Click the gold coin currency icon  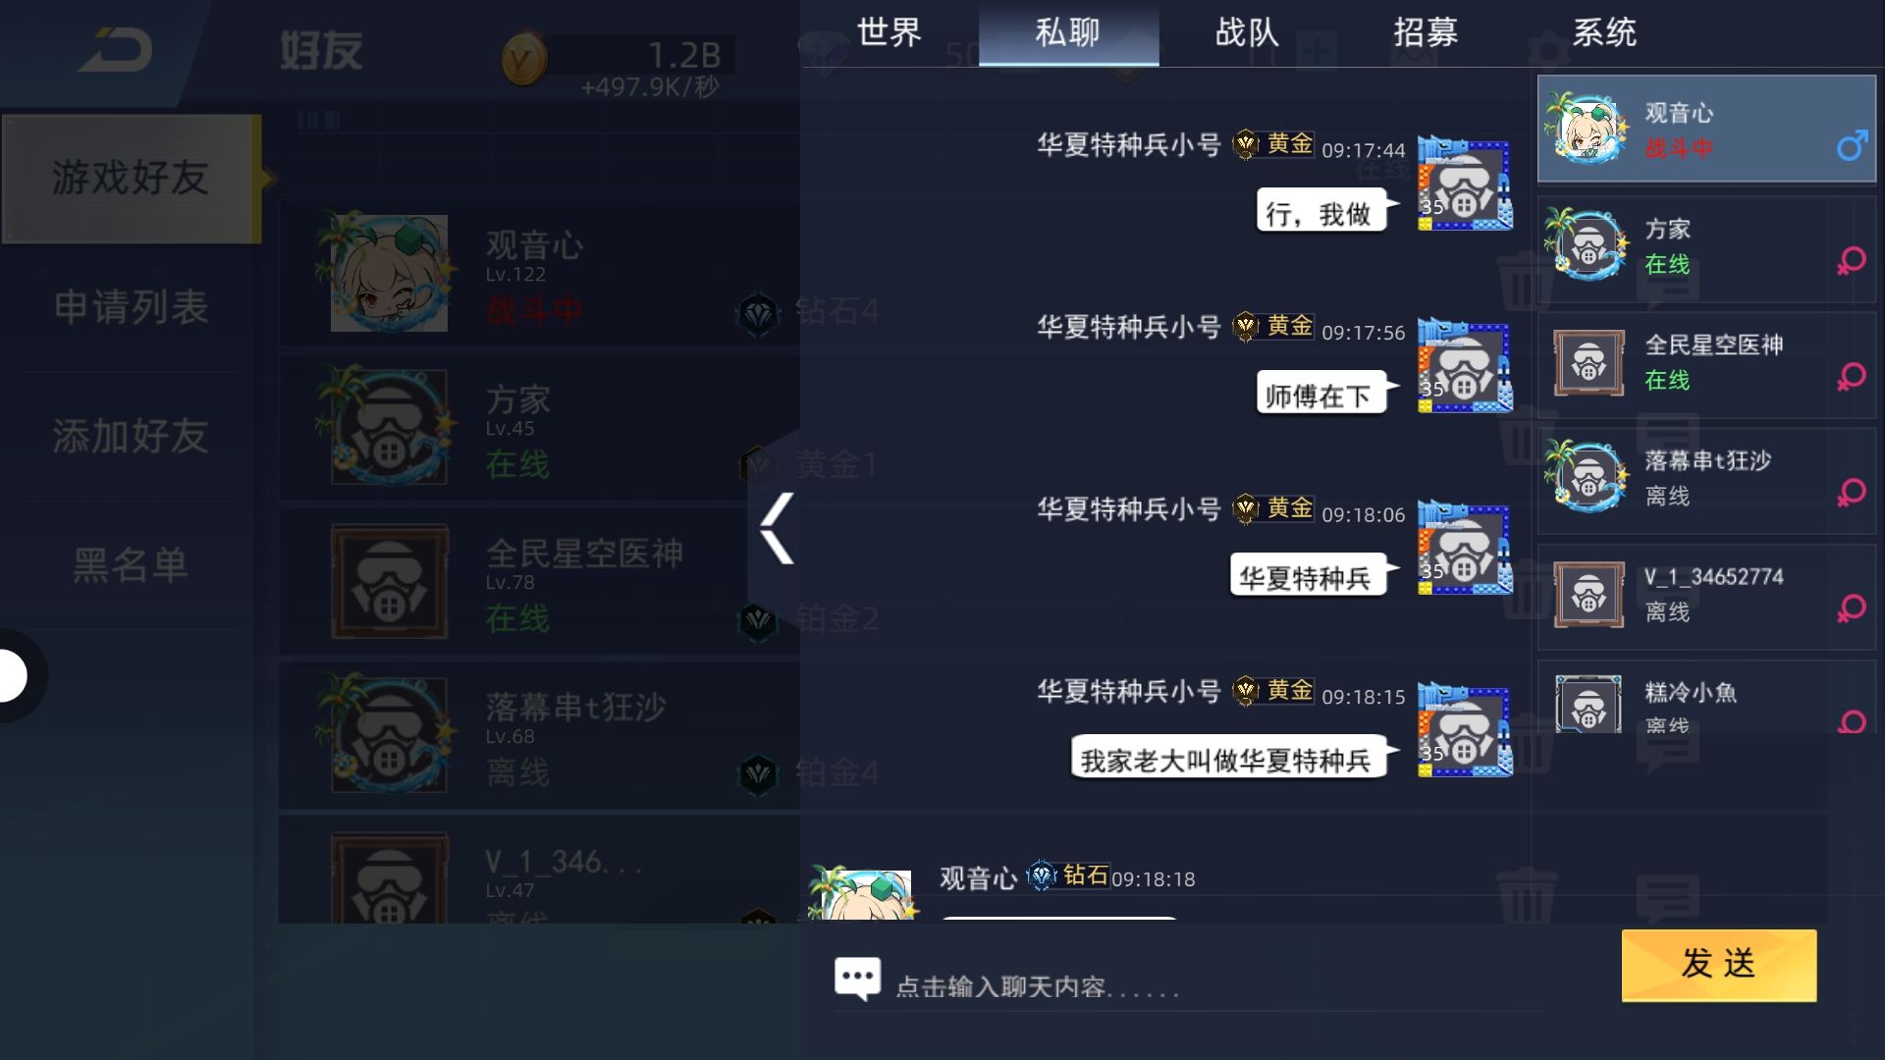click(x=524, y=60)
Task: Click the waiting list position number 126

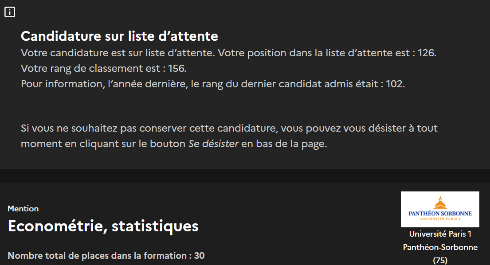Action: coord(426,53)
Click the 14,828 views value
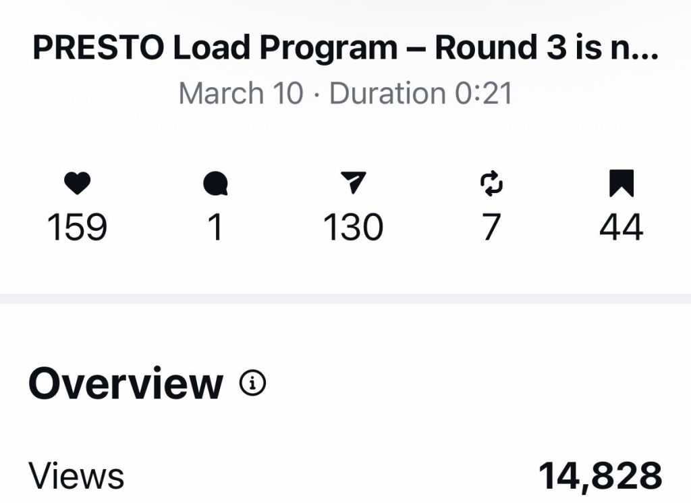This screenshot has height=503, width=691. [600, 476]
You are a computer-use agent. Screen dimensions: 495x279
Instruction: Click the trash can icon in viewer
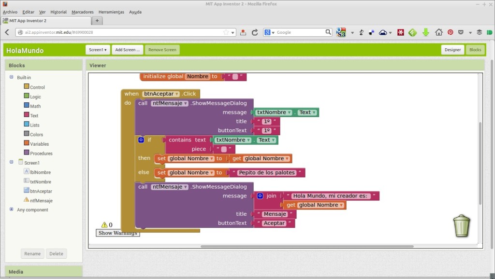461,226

### About this exercise
Nothing but the lines from the line containing "Task: Click the" through the last line of the records above should be written out, exactly and without the pictures.

### Answer space
Task: Click the waiting list position number 126

Action: coord(426,53)
Click the 14,828 views value
This screenshot has height=503, width=691. [600, 476]
You are a computer-use agent. Screen dimensions: 495x279
Instruction: Click the trash can icon in viewer
461,226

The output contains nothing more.